Whenever one is feeding potatoes to cows, it is essential to ensure the potatoes are introduced in rations, 3-4 pounds a day, then gradually increasing to 10-15 pounds a day for the calves. For the yearlings it is recommended to give 25 pounds per day and for the 1100-pound cows the rations can increased to as high as 35 to 40 pounds a day. It is also advisable to give the cows raw potatoes rather than cooked ones since cows will find the raw ones more palatable. Adding rations of potatoes to the food eaten by the cows can be a good way to lower costs while increasing the variety of the cow diet.  When feeding the potatoes to the cows it is advisable to chop them up, as this will remove sorting issues and ensure the cows do not choke while eating the potatoes.

What To Look Out For

Potatoes have very low fibre content levels; they also have very low protein levels. This can be a negative however in order to counter this, it is essential to ensure that potatoes are used as a supplementary diet. This would help to ensure one does not compromise on performance and the feed efficiency, hence allowing the cattle to extract the maximum nutrients. Also ensure the potatoes are fed in rations for better uptake. Cows eat potatoes and find them to be very palatable however if they exceed more than 30% of the diet dry matter, the cows may consume less and less of the potatoes. The proportions therefore should be kept in check. One important factor to also look out for is that potatoes have 75% to 80 % water content hence they can’t be combined with other wet foods which contain more than 70 % moisture content. This is important because wet rations can lower the percentage intake of solids from cow feed. This can also have a negative impact on the daily gains of the cow and particularly in cold weather. Roughage is important to the production of milk for the cow hence, ensure the minimum roughage limits are not exceeded.  Ensure the fibre does not fall below 1kg of hay per head of cow per day especially for short-keep feeder cattle. If the cow is on feed for more than 60 days, they should receive above the minimum roughage limits. Another important factor to look out for are glycoalkaloids, potato sprouts and normal potatoes should not turn green especially in large amounts. This may be caused by exposure to sun light hence leading to rise in toxic alkaloids.

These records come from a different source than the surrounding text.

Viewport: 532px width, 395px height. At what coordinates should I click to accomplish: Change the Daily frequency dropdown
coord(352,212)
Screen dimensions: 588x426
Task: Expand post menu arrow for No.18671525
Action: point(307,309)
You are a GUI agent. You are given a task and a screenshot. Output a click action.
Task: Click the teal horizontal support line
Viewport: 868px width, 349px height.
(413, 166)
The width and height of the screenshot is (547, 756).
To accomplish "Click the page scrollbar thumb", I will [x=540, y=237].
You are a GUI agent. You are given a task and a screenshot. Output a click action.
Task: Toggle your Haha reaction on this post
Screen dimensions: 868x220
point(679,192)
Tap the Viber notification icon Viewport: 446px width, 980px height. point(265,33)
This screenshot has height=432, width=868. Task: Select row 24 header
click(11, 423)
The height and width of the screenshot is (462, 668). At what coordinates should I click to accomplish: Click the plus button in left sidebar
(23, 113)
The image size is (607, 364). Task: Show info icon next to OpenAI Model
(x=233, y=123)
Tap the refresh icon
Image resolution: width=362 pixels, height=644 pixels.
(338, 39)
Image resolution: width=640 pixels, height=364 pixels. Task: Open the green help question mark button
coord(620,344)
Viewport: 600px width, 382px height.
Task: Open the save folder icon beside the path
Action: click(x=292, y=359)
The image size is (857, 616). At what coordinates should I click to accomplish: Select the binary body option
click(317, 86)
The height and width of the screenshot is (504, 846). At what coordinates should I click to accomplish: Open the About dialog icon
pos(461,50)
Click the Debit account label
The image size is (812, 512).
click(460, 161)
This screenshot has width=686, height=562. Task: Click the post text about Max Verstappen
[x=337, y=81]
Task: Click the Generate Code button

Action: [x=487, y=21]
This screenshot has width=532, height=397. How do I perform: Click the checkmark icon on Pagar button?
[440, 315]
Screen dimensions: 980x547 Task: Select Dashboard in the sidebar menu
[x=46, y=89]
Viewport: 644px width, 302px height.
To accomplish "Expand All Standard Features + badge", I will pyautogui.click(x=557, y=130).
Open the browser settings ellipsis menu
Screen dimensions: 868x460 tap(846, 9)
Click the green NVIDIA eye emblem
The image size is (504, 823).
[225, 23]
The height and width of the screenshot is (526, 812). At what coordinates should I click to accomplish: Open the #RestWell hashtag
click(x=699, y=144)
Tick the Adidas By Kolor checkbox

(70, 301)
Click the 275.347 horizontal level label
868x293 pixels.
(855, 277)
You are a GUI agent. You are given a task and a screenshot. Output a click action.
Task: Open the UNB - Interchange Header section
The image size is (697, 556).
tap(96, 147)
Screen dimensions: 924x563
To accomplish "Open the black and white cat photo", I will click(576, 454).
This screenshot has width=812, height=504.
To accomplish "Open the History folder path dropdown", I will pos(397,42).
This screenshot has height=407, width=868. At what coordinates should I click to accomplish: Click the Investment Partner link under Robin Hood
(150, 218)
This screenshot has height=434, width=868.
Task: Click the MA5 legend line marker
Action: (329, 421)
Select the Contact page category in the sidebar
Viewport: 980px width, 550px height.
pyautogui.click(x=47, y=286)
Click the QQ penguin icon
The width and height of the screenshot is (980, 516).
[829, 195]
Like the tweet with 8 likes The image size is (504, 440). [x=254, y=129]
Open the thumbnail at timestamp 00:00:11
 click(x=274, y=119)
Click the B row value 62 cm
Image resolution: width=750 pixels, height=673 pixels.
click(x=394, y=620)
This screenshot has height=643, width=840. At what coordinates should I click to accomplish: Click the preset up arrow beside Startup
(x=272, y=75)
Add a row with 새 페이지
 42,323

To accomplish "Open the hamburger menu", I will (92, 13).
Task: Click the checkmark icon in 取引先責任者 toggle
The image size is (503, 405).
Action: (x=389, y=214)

Benefits Of Cows Eating Potatoes

Adding potatoes to the forage eaten by cows can increase the nutritional content of the cow feedlot. Potatoes are also very high in energy and contain medium to low amounts of proteins and vitamin A. They have a very high starch content, comparable to grain hence provide a great deal of energy. Potatoes can also be ensiled. This however has to be done with 3 parts chopped potatoes and 1 part of chopped hay. This will help to ensure the potatoes can be kept for much longer and also reduce the risk of having the cows choke on the potatoes. Potatoes are wet bulky in nature and this makes them very suited for mechanized feeding hence in the process the time and labour involved can be minimized greatly.

Cons To Cows Eating Potatoes

Despite being very few, there are some minor draw backs to cows eating potatoes. One of these is that 4.5 kilograms of potatoes are required to replace 1 kilogram of barley or corn hence it can be bulky and difficult to move in large quantities. Raw potato starch can be quite resistant to digestion hence it may not be a good idea to feed large quantities. This may cause excessive starch bypassing the rumen and this undigested starch can cause digestive upsets in the lower intestinal tract. Potatoes can also be low in proteins and fibre hence it is not ideal to use them as a substitute to the normal forage eaten by cows. They however act as a good supplementary diet. Potatoes also are low in minerals such as calcium and magnesium hence supplements may be necessary of about 50 and 100 grams per head per day.


Cows do eat potatoes and they actually find them palatable. Potatoes do provide a great deal of energy to the cows that eat them; however, potatoes do lack in other essential nutrients such as proteins, minerals and vitamins hence they may the need to supplement in order to ensure the cows have a good and well-balanced diet to eat that will provide all the nourishment they need.